_DATA PROVIDED:_
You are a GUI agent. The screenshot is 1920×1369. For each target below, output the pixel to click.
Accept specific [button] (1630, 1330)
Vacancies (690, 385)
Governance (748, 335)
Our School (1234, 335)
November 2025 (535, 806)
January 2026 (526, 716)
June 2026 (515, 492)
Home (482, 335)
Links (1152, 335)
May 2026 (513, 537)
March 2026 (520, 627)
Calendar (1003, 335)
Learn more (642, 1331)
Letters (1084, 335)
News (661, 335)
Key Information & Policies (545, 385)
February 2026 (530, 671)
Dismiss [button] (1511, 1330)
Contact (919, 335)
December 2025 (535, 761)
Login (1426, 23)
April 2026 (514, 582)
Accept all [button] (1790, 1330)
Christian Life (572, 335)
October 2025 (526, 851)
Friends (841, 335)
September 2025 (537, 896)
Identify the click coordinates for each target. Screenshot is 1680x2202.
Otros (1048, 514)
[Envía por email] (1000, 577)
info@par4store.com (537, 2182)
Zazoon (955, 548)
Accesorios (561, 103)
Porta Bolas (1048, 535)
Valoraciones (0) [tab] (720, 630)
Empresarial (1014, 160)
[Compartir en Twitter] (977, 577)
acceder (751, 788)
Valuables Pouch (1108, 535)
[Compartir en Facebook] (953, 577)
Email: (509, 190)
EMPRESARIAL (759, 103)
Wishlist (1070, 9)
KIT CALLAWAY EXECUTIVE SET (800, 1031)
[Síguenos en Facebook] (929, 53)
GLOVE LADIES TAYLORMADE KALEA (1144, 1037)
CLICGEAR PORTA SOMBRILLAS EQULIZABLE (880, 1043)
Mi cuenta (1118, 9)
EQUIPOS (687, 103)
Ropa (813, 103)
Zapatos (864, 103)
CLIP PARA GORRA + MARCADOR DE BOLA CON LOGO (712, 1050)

_ABOUT THIS EXERCISE:_
Determine how many lines of the material hold "each", and respond with that number only.

_EXERCISE SOLUTION:_
2